I'm always in favour of more regression tests -- patches are welcome :)

That said, there are some minor logistical problems with testing that a
70,000 column CREATE TABLE doesn't fail (it would be nice not to have to
include all that text in the regression tests themselves).

-Neil

Re: postmaster segfaults with HUGE table

From

Tom Lane

Date:

16 November 2004, 01:54:12

Neil Conway <neilc@samurai.com> writes:
> Attached is a patch. Not entirely sure that the checks I added are in
> the right places, but at any rate this fixes the three identified
> problems for me.

I think the SELECT limit should be MaxTupleAttributeNumber not
MaxHeapAttributeNumber.  The point of the differential is to allow
you a bit of slop to do extra stuff (like sorting) when selecting
from a max-width table, but the proposed patch takes that away.

As for the placement issue, I'm OK with what you did in tablecmds.c,
but for the SELECT case I think that testing in transformTargetList
is probably not good.  It definitely doesn't do to test at the top
of the routine, because we haven't expanded '*' yet.  But testing at
the bottom probably won't do either since it doesn't cover later
addition of junk attributes --- in other words you could probably still
crash it by specifying >64K distinct ORDER BY values.

What I think needs to happen is to check p_next_resno at some point
after the complete tlist has been built.  Since that's an int, we
don't need to worry too much about it overflowing, so one test at the
end should do (though I suppose if you're really paranoid you could
instead add a test everywhere it's used/incremented).
        regards, tom lane

Re: postmaster segfaults with HUGE table

From

Tom Lane

Date:

16 November 2004, 02:09:11

Neil Conway <neilc@samurai.com> writes:
> On Sun, 2004-11-14 at 11:24 +0000, Simon Riggs wrote:
>> Does this mean that we do not have
>> regression tests for each maximum setting ... i.e. are we missing a
>> whole class of tests in the regression tests?

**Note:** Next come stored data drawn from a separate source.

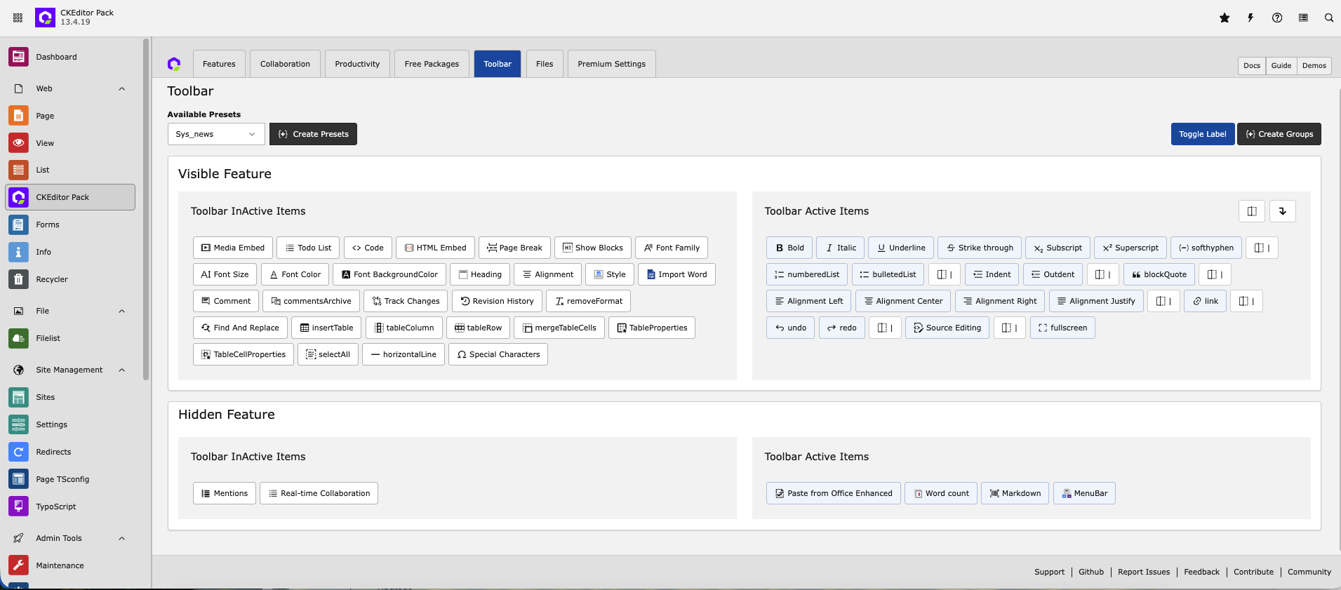The height and width of the screenshot is (590, 1341).
Task: Follow the Report Issues link
Action: point(1143,572)
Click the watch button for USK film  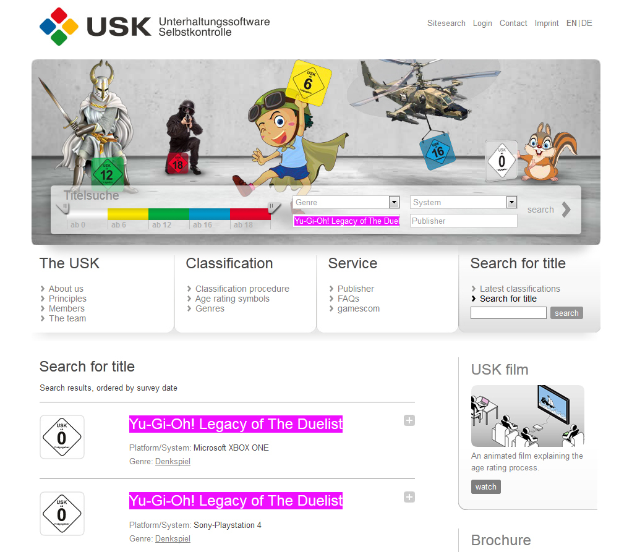tap(485, 486)
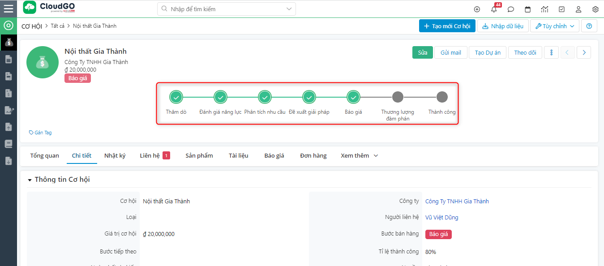Expand the Xem thêm tabs menu
Viewport: 604px width, 266px height.
(359, 156)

> That said, there are some minor logistical problems with testing that a
> 70,000 column CREATE TABLE doesn't fail (it would be nice not to have to
> include all that text in the regression tests themselves).

There are always limits; this just catches the next level up.  Are we
going to try to test whether the behavior is appropriate when running
out of memory to store the tlist?  (I think it's OK, but there's surely
no regression test for it.)  Are we going to test whether the behavior
is appropriate when the list length overflows an int32?  (I can pretty
much guarantee it isn't, but you'll need a 64-bit machine to reach this
level before you hit out-of-memory, and you'll need very large
quantities of patience as well as RAM.)  A regression test for the
latter case is silly on its face, though if Moore's law can hold up for
another couple decades it might someday not be.
        regards, tom lane

Re: postmaster segfaults with HUGE table

From

Neil Conway

Date:

16 November 2004, 04:02:10

On Mon, 2004-11-15 at 21:08 -0500, Tom Lane wrote:
> Are we going to try to test whether the behavior is appropriate when
> running out of memory to store the tlist?

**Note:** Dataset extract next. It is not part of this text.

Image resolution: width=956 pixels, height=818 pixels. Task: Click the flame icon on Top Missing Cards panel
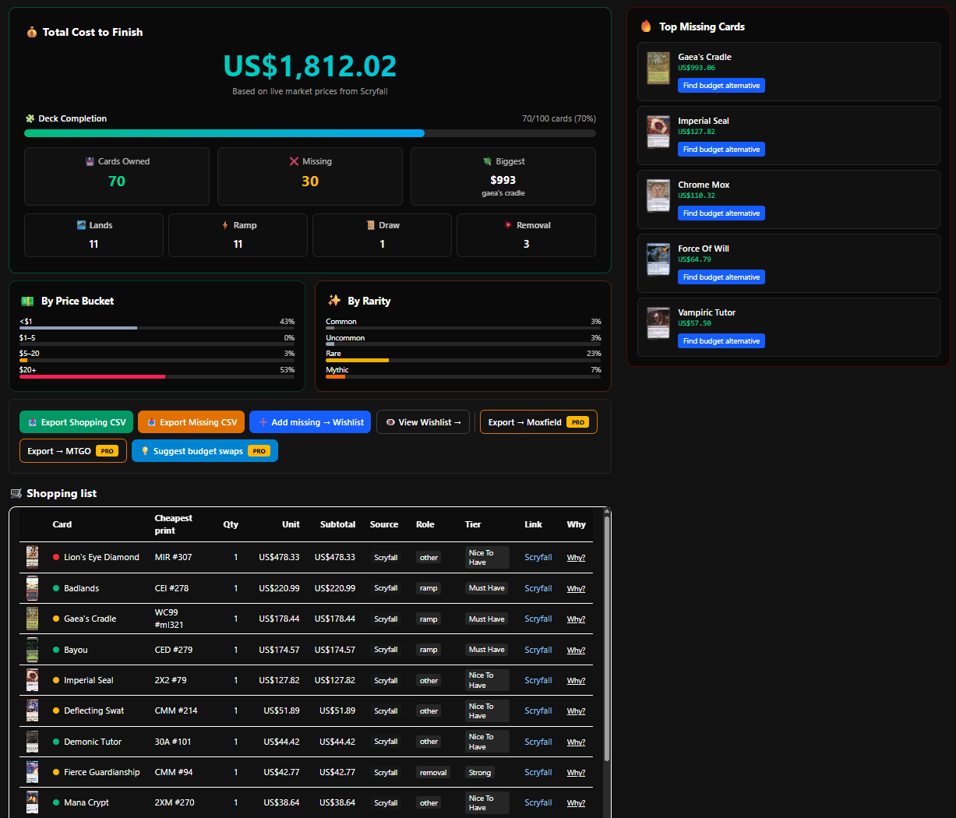(x=646, y=26)
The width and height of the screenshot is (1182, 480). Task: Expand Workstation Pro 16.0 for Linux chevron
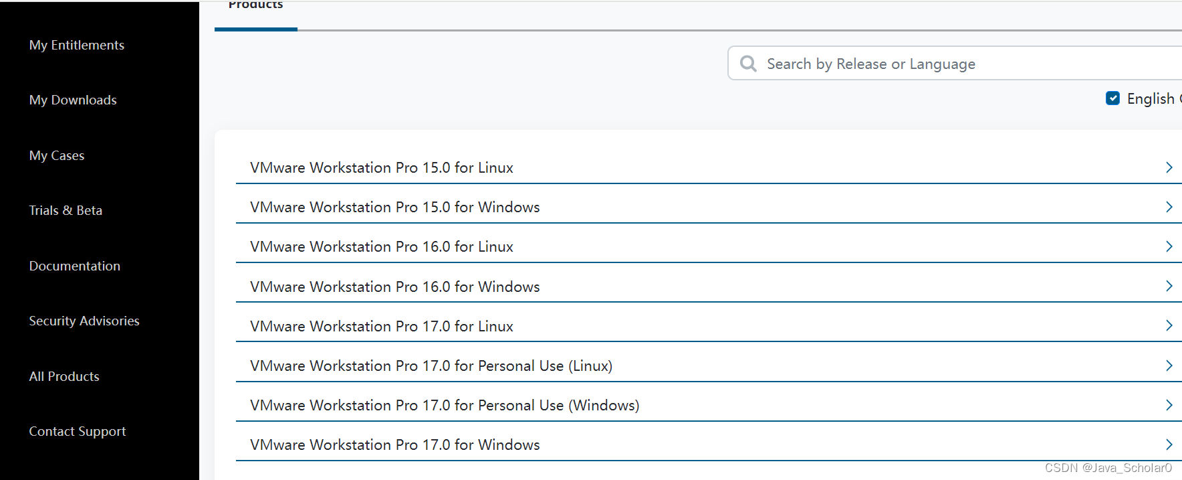[x=1169, y=246]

We absolutely should: segfaulting on OOM is not acceptable behavior.
Testing that we recover safely when palloc() elogs (or _any_ routine
elogs) would be a good idea. I'd guess model checking would help here.

-Neil

Re: postmaster segfaults with HUGE table

From

Neil Conway

Date:

16 November 2004, 05:26:32

On Mon, 2004-11-15 at 20:53 -0500, Tom Lane wrote:
> I think the SELECT limit should be MaxTupleAttributeNumber not
> MaxHeapAttributeNumber.

Ah, true -- I forgot about the distinction...

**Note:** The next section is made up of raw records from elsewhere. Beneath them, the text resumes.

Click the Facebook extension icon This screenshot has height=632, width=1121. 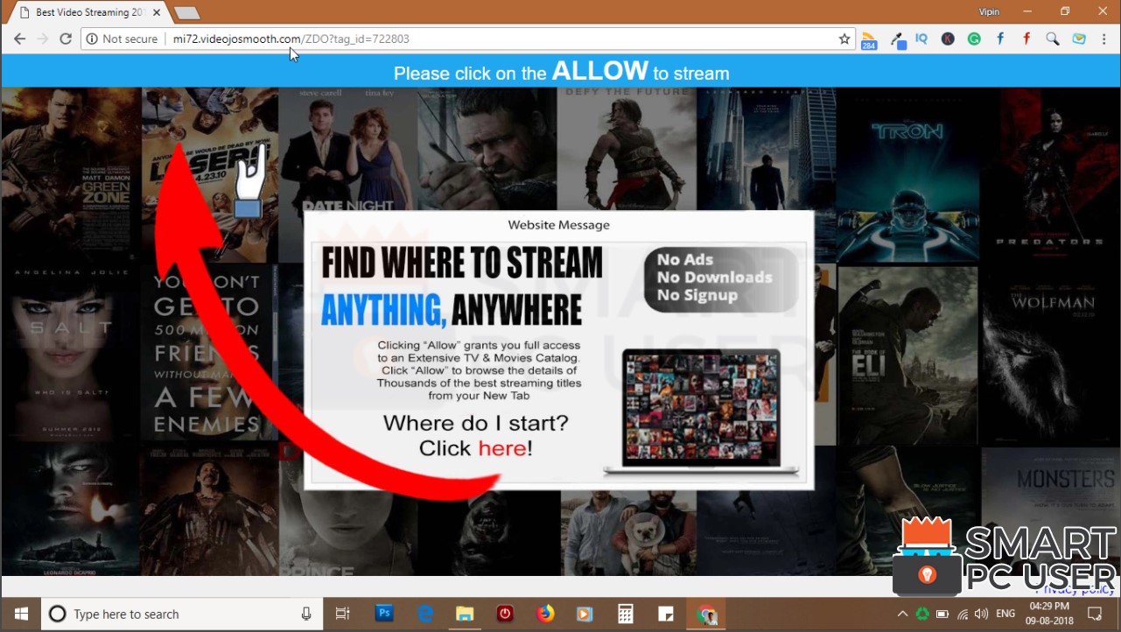click(1000, 39)
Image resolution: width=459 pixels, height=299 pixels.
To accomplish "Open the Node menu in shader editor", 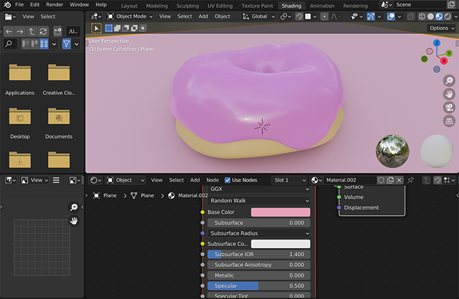I will [x=212, y=180].
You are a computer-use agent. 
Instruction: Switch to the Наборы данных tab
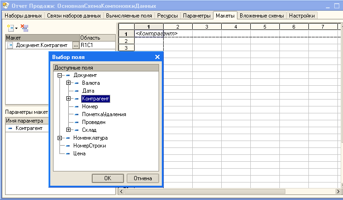point(24,16)
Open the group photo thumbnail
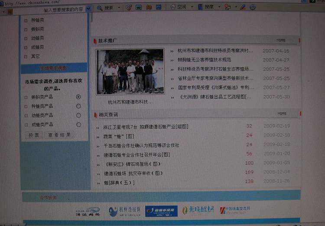 point(130,72)
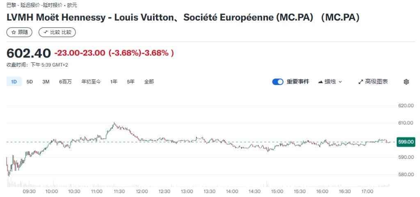Open the chart settings gear icon
The width and height of the screenshot is (420, 197).
[x=406, y=82]
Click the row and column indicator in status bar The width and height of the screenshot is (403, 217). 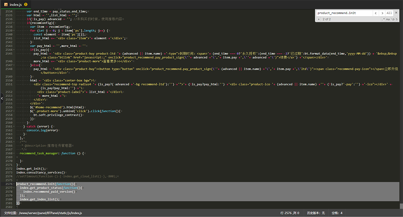(x=289, y=213)
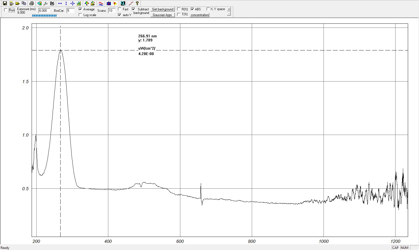Click the wrench settings icon
The width and height of the screenshot is (419, 250).
point(46,4)
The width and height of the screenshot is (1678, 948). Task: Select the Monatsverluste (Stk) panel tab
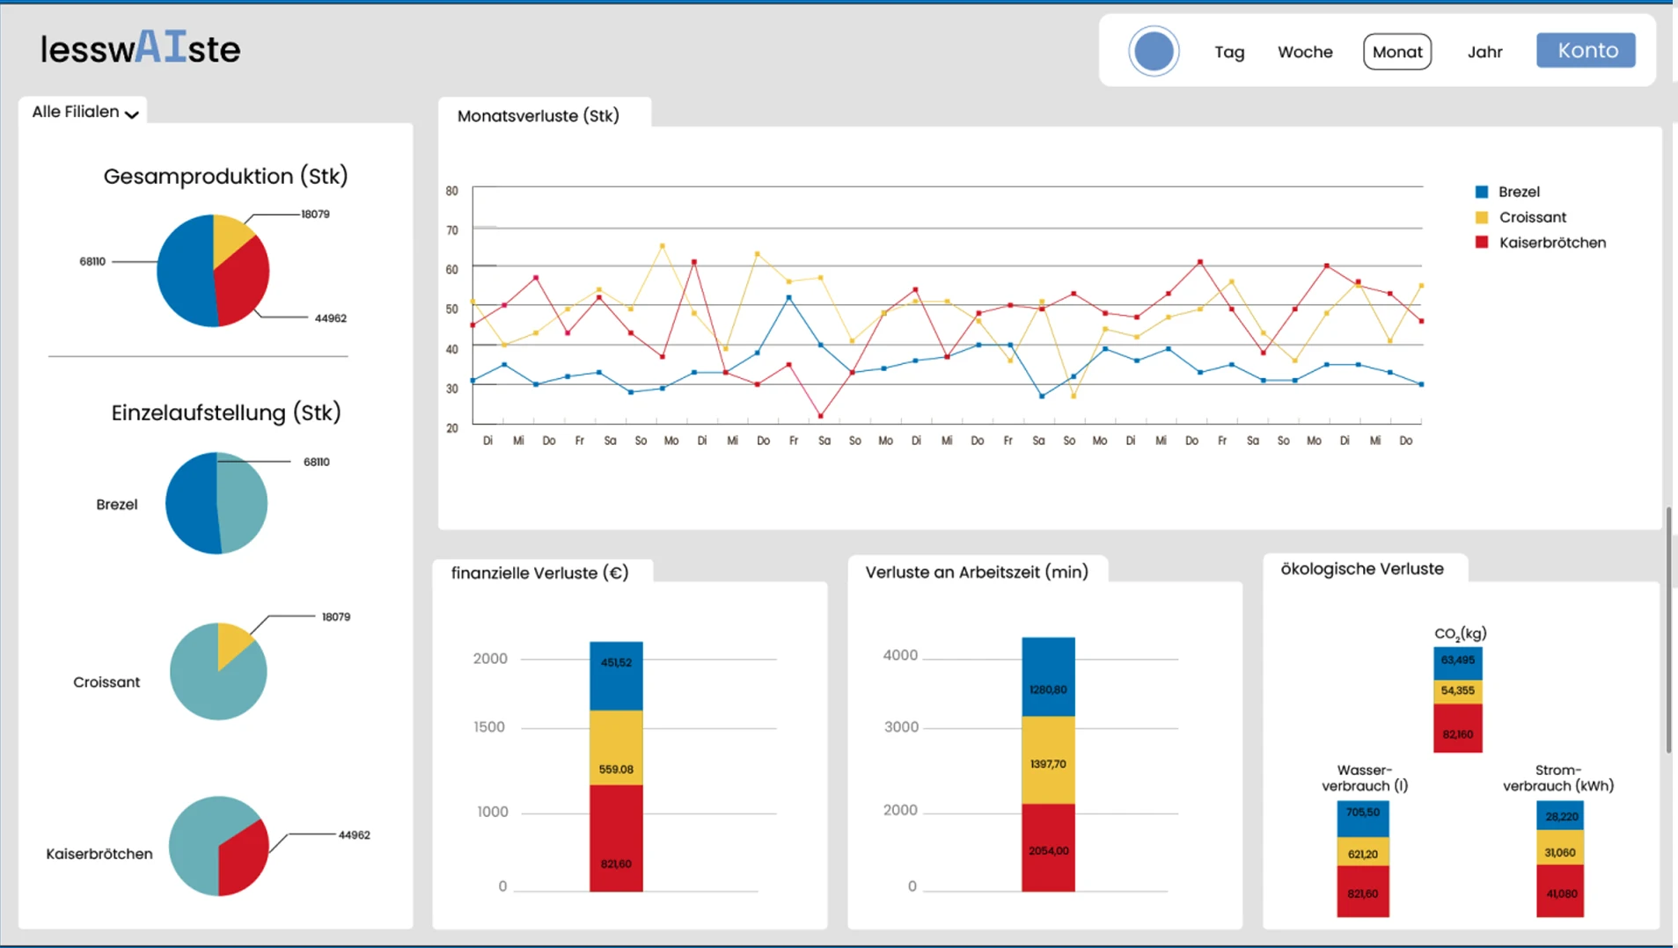[x=539, y=116]
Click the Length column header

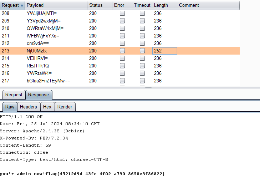[161, 5]
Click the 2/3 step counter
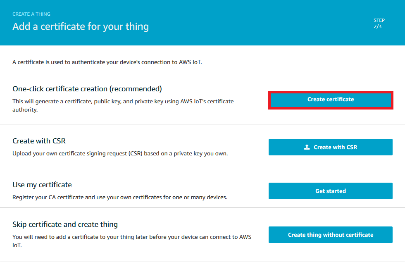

> What I think needs to happen is to check p_next_resno at some point
> after the complete tlist has been built.

Attached is a revised patch -- I just did the check at the end of
transformStmt(), since otherwise we'll need to duplicate code in the
various places that resnos are used/incremented (set operation
statements, normal selects, updates, and so on). This is somewhat
fragile in that we usually assign p_next_resno to an AttrNumber and only
check for overflow at the end of the analysis phase, but it seems safe
for the moment...

BTW I figure this should be backpatched to REL7_4_STABLE. Barring any
objections I will do that (and apply to HEAD) this evening.

-Neil

Attachment

too-many-columns-2.patch

Re: postmaster segfaults with HUGE table

From

Tom Lane

Date:

16 November 2004, 20:08:01

Neil Conway <neilc@samurai.com> writes:
> Attached is a revised patch -- I just did the check at the end of
> transformStmt(),

Looks OK offhand.

> BTW I figure this should be backpatched to REL7_4_STABLE. Barring any
> objections I will do that (and apply to HEAD) this evening.

No objection here.
        regards, tom lane

Re: postmaster segfaults with HUGE table

From

Neil Conway

Date:

17 November 2004, 00:19:11

On Tue, 2004-11-16 at 16:25 +1100, Neil Conway wrote:
> Attached is a revised patch

Applied to HEAD, and backpatched to REL7_4_STABLE.

-Neil